Bill McKinney

Personal information
- Full name: William McKinney
- Date of birth: 20 July 1936
- Place of birth: Newcastle upon Tyne, England
- Date of death: 10 June 2025 (aged 88)
- Position: Right-back

Senior career*
- Years: Team / Apps / (Gls)
- 1954: Wallsend Rising Sun
- 1955–1956: Wallsend St Luke's
- 1956–1965: Newcastle United / 85 / (6)
- 1965–1966: Bournemouth & Boscombe Athletic / 17 / (0)
- 1966–1968: Mansfield Town / 52 / (2)
- 1968: Wellington Town
- Total:  / 154 / (8)

= Bill McKinney (footballer) =

English footballer (1936–2025)

William McKinney (20 July 1936 – 10 June 2025) was an English professional footballer who played as a right-back in the Football League for Bournemouth & Boscombe Athletic, Mansfield Town and Newcastle United.

==Career==
McKinney served his apprenticeship as a plater at Swan Hunter Shipyard, playing junior football for both Wallsend Rising Sun and Wallsend St.
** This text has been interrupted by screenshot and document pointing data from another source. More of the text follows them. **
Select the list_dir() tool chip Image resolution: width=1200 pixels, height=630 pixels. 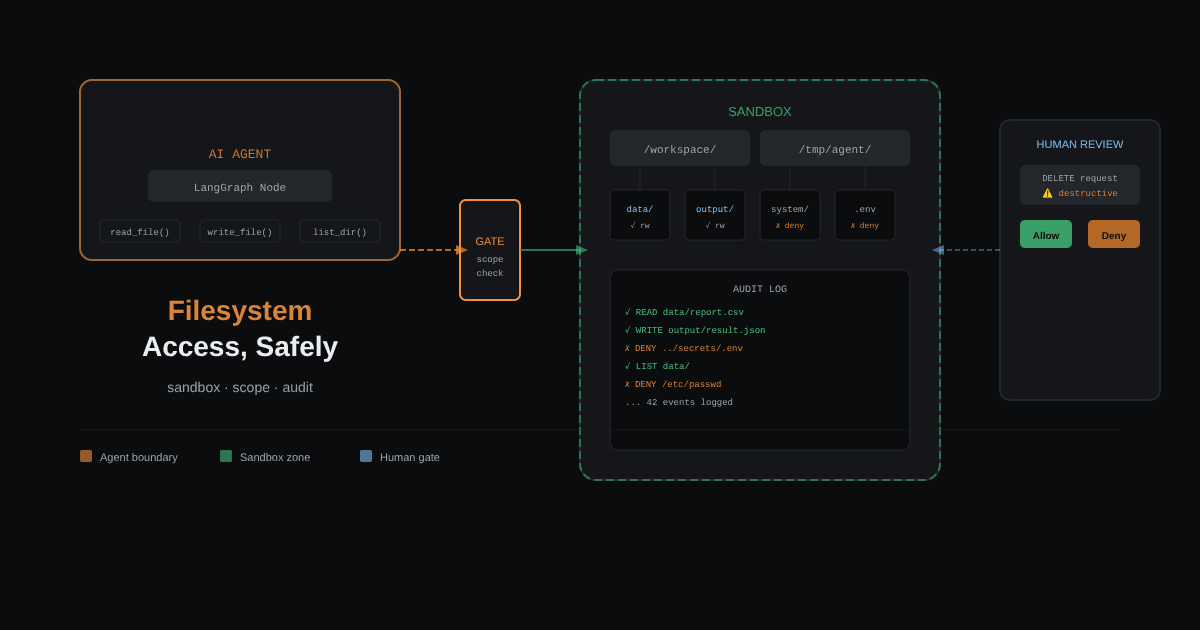340,231
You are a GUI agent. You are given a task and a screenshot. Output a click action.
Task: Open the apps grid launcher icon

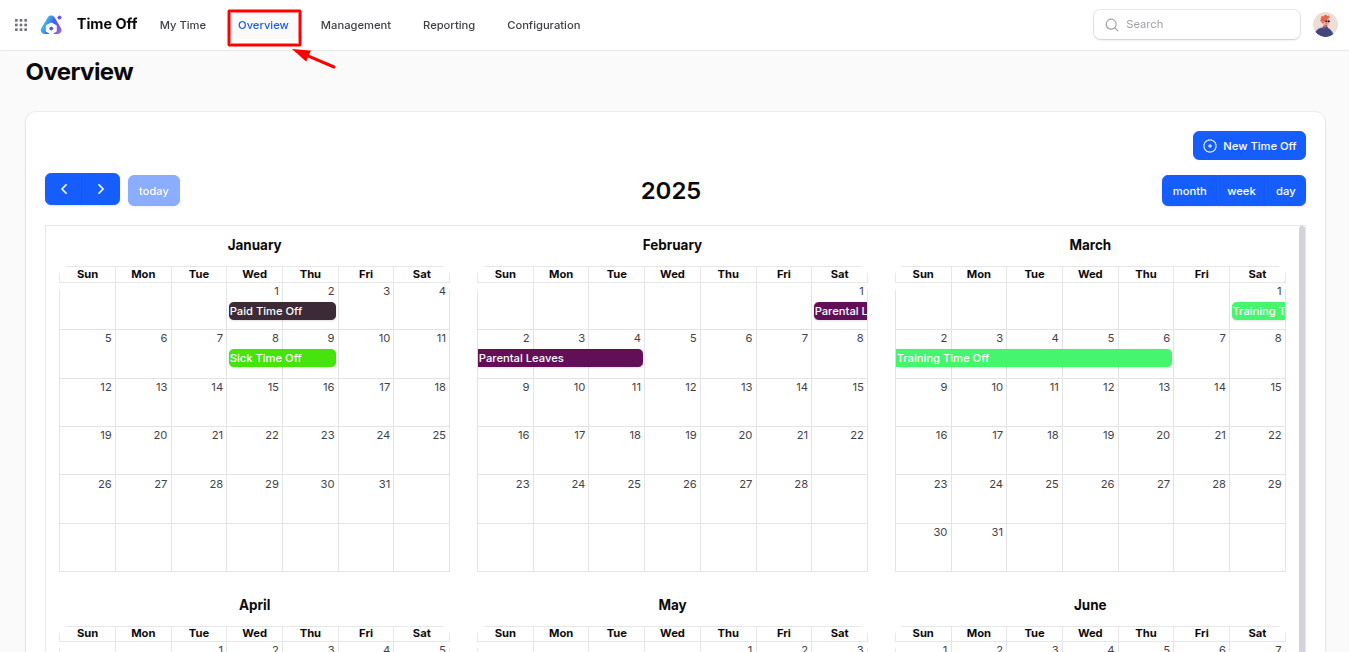[x=21, y=25]
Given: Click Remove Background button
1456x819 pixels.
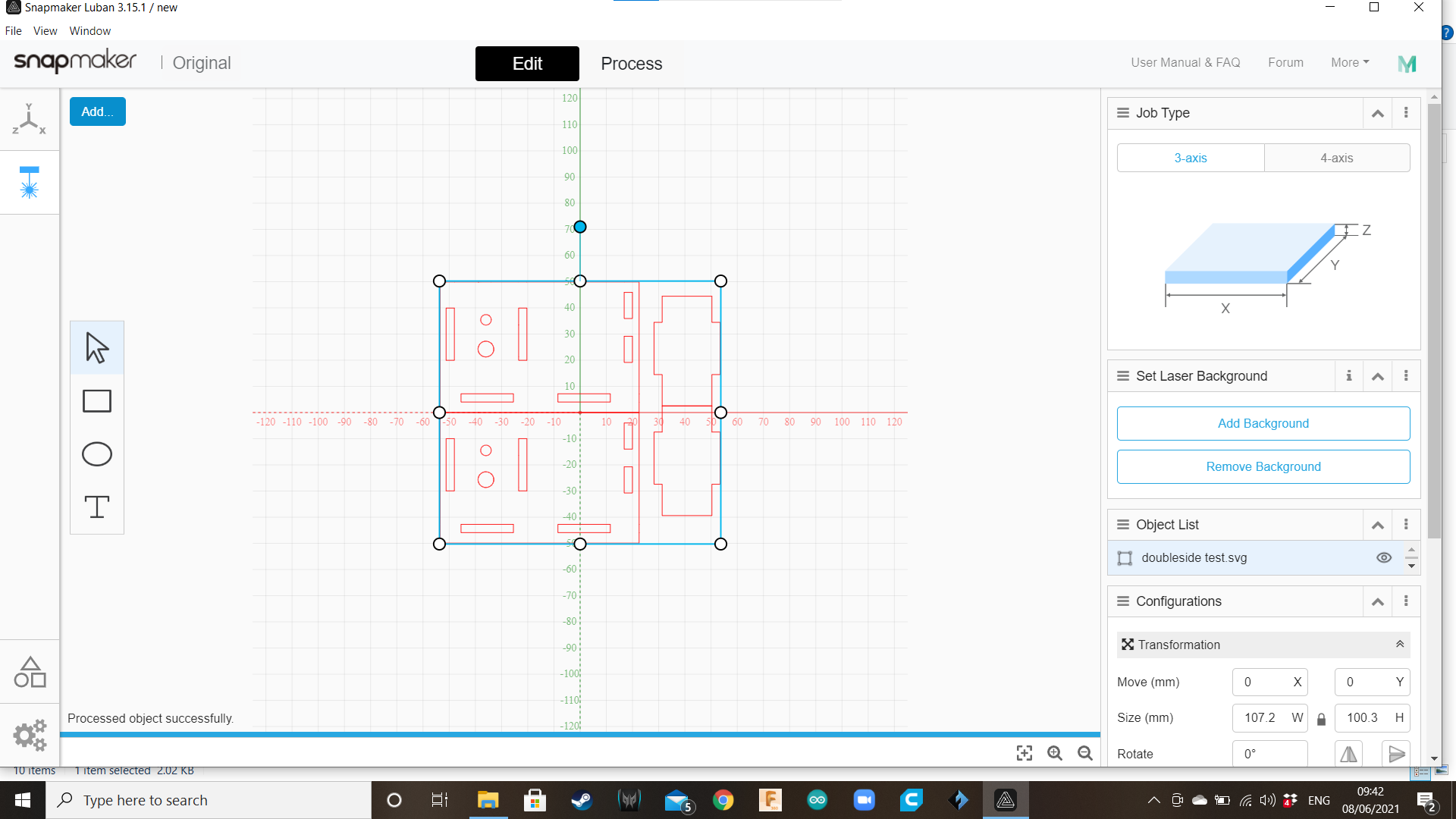Looking at the screenshot, I should click(x=1264, y=466).
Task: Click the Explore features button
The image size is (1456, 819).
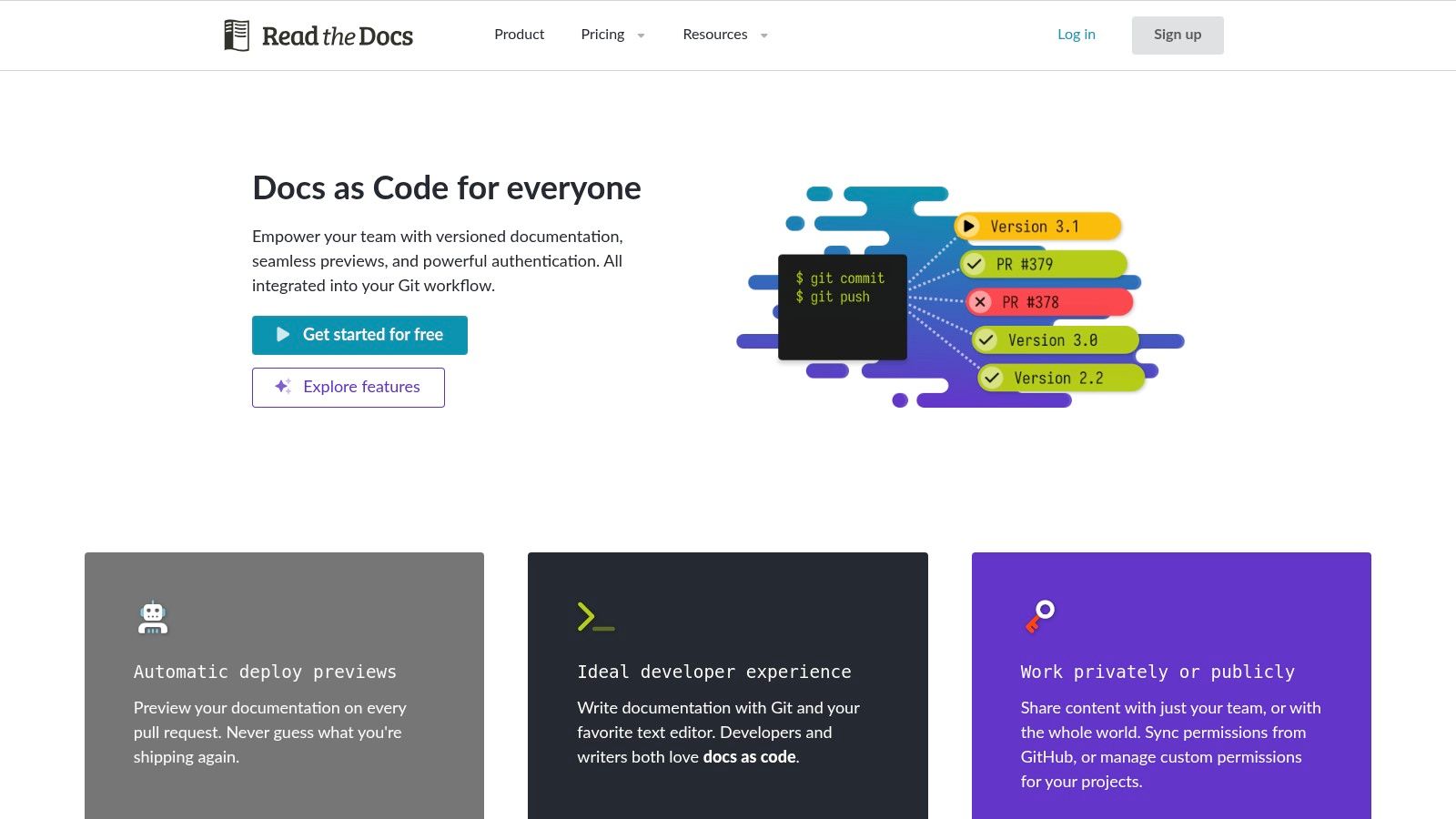Action: tap(349, 386)
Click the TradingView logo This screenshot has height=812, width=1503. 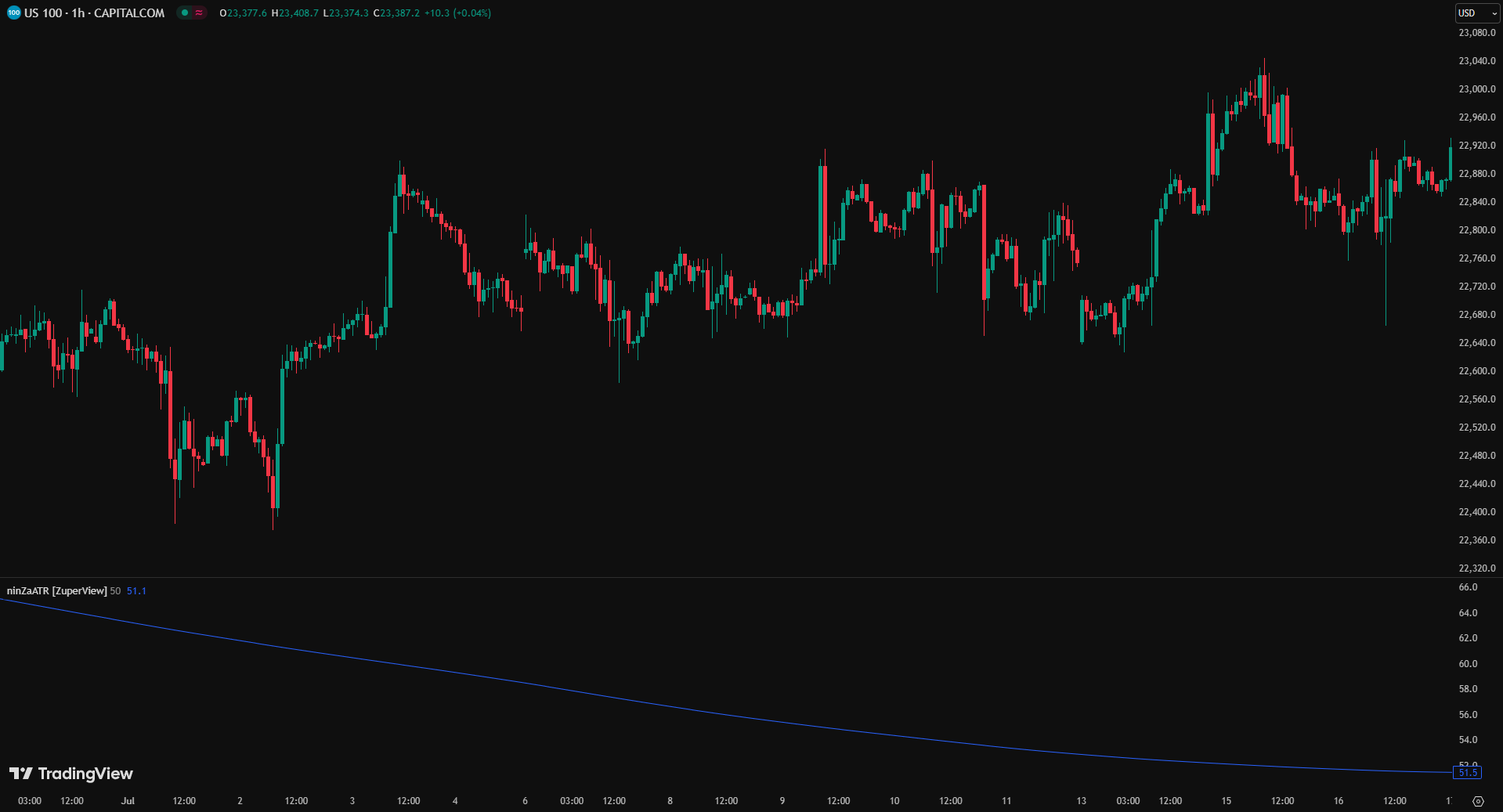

Lukes.

Called up for national service in the army, McKinney was selected for their national XI and after returning to Tyneside joined Newcastle United.

Losing out to fellow new arrival Dick Keith in his first season at Gallowgate, McKinney had to wait until December 1957 for his first team chance, in a 3–3 draw away to Spurs.

Finally becoming a first team regular in the relegation season of 1960–61, McKinney stayed in and around the first team for the following three seasons as unsuccessful promotion challenges were mounted.

Replaced by David Craig in the closing weeks of the 1963–64 season, McKinney featured just twice the following season before joining Bournemouth & Boscombe Athletic at a cost of £2,750 in August 1965, by then struggling with a nagging Achilles injury.

McKinney moved again a year later to fellow Third Division side Mansfield Town and played on at Field Mill for another two seasons.

Joining Southern Premier League side Wellington Town (who later renamed themselves Telford United), McKinney settled in the Shropshire town of Dawley and remained there after his retirement.

==Death==
McKinney died on 10 June 2025, at the age of 88.